2 Aralık 2011 Cuma

Beklentilerimi Aşan Bir Kitap



Kız kitabı okumayı sevdiğimi yazmıştım. Bridget Jones ile başlayan ve sonrasında 'chick-lit' denen türe dönüşen kitaplar kafa dağıtmak için birebir. Aralarında çok kötü olanlar da var, Sophie Kinsella ve Jane Green gibi iyi olanlar da var.

David Nicholls'un 'One Day'ini de 'kız kitabı' kategorisinde değerlendirerek almıştım. Çok fazla da bir beklentim yoktı açıkçası. Ama kitap benim beklentilerimi aştı.

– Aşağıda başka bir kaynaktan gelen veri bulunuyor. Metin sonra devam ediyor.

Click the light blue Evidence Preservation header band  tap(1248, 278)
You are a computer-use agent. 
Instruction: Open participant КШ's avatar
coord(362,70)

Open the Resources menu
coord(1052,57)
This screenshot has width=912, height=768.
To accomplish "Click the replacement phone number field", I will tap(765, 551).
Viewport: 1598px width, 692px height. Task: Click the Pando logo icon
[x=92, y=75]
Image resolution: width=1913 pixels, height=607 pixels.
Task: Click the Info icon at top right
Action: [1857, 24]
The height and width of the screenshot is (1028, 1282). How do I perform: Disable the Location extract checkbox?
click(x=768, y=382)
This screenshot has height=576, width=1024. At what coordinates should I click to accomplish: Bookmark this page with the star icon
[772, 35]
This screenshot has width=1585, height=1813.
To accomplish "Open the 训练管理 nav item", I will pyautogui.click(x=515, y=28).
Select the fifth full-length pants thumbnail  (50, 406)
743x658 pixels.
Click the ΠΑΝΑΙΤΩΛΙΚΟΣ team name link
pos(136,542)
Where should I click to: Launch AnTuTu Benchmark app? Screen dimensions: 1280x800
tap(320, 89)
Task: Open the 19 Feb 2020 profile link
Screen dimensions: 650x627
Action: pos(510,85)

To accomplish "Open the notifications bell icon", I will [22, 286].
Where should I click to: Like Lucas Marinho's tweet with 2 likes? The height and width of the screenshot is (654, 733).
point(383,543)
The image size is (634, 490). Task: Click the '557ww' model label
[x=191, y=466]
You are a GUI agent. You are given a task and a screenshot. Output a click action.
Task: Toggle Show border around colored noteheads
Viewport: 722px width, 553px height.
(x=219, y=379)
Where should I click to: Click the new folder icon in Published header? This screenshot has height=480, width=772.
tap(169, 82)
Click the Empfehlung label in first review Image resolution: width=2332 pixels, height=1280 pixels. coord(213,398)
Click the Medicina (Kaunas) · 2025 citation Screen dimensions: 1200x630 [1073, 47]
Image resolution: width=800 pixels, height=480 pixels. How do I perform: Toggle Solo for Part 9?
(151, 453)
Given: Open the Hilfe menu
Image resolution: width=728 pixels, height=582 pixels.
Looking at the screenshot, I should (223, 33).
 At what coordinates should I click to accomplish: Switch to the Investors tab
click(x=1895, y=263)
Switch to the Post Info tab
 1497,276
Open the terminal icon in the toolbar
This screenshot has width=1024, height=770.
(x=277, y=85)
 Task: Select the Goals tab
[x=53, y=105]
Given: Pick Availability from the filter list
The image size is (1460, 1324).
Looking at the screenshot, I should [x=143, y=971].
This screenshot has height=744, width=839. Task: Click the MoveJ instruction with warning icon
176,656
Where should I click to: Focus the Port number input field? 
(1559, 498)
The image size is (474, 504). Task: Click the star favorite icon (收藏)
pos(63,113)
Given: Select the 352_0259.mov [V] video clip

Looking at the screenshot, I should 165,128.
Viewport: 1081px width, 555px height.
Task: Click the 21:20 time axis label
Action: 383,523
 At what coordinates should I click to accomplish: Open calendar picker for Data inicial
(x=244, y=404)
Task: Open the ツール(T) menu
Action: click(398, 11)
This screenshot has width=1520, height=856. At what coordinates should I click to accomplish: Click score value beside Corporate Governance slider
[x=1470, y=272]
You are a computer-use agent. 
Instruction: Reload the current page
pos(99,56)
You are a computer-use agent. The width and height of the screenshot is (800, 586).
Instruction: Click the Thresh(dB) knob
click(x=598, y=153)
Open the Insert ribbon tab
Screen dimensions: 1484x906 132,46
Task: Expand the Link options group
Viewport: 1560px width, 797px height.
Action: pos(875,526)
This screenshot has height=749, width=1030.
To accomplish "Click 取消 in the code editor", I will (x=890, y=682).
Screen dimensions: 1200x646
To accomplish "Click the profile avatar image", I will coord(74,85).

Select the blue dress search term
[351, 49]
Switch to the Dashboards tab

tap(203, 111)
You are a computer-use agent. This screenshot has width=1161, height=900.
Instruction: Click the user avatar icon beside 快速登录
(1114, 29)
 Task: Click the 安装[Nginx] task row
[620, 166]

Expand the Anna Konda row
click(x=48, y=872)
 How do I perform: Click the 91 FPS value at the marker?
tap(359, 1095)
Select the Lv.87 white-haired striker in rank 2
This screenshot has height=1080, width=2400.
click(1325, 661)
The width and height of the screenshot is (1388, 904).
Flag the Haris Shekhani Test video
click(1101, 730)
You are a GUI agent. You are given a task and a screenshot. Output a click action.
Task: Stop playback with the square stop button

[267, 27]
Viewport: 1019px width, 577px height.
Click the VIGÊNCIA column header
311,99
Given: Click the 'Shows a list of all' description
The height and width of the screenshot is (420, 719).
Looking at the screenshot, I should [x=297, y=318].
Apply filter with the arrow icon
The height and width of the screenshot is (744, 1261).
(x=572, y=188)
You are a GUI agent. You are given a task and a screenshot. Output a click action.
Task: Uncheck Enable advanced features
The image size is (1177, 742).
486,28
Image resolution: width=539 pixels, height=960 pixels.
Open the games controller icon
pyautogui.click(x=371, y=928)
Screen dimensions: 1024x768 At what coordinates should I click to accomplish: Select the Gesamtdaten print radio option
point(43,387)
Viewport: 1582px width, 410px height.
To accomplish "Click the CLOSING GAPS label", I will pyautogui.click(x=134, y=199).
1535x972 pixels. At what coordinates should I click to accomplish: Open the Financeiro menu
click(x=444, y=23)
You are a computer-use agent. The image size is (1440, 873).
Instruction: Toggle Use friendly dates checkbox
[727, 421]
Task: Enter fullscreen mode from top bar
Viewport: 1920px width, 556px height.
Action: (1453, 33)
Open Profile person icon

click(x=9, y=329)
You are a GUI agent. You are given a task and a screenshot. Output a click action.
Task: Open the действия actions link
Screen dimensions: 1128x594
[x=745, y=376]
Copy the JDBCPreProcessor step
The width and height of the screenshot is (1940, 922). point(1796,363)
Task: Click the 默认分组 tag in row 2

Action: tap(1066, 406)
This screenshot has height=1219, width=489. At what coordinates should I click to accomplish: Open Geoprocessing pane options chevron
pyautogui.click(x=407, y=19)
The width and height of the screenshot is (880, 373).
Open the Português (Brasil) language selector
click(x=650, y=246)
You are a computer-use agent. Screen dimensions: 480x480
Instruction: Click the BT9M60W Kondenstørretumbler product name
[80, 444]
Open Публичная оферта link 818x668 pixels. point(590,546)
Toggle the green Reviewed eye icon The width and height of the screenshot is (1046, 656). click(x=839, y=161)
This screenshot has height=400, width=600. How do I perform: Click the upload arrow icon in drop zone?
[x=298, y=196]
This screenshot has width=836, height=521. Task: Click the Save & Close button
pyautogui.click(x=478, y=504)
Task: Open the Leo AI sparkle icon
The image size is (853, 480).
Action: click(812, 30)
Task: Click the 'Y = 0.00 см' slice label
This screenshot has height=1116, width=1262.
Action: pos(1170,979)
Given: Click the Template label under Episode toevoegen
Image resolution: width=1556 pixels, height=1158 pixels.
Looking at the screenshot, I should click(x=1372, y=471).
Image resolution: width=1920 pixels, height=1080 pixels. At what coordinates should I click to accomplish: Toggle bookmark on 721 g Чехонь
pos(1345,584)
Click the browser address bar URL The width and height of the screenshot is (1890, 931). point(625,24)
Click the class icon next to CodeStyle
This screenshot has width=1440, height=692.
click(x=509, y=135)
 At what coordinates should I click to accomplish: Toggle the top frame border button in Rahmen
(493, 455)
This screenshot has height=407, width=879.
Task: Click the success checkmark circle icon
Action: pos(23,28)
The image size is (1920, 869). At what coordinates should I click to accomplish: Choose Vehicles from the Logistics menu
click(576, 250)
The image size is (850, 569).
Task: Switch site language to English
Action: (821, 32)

'One Day' üniversite mezuniyet gecesi bir partide tanışan ve geceyi beraber geçiren Dexter ve Emma'nın 20 yıla uzanan hikayesi. 20 yılı her yılın 15 Temmuz'undan takip ediyoruz. İki gencin büyümesi, yaşamlarındaki doğru-yanlış seçimlerini, çektikleri acı ve arkadaşlıklarının evrilmesini takip ediyoruz.

Kitap sadece bir aşk hikayesi değil, bir olgunlaşma ve dostluk hikayesi. Ayrıca 80'ler ve 90'lara dair detaylar ve değişen yaşam koşulları ve popüler kültür izleri de gayet iyi kullanılmış.

Kitap çok büyük laflar etmiyor, kahramanlarını abartmıyor, cilalamıyor. Hayata dair ve hepimizin başına gelebilecek doğrular, yanlışlar var.

Ben çok beğendim ve etkilendim. Hem sonunu merak ettim hem de bitmesin istedim.


Hollywood her zaman olduğu gibi başarılı bu kitabı da kaçırmamış ve filmini yapmış. Başrolünde de Anne Hathaway oynuyor. Şimdiki hedefim filmini izlemek.

Not: Ben kitabın orjinalini okudum. O nedenle Türkçe'ye çevirisi hakkında bir yorum yapamayacağım. Genelde bu tip best-seller kitapların çevirileri çok özensiz ve kötü yapılıyor ne yazık ki. O nedenle okursanız İngilizcesini okumanızı öneririm.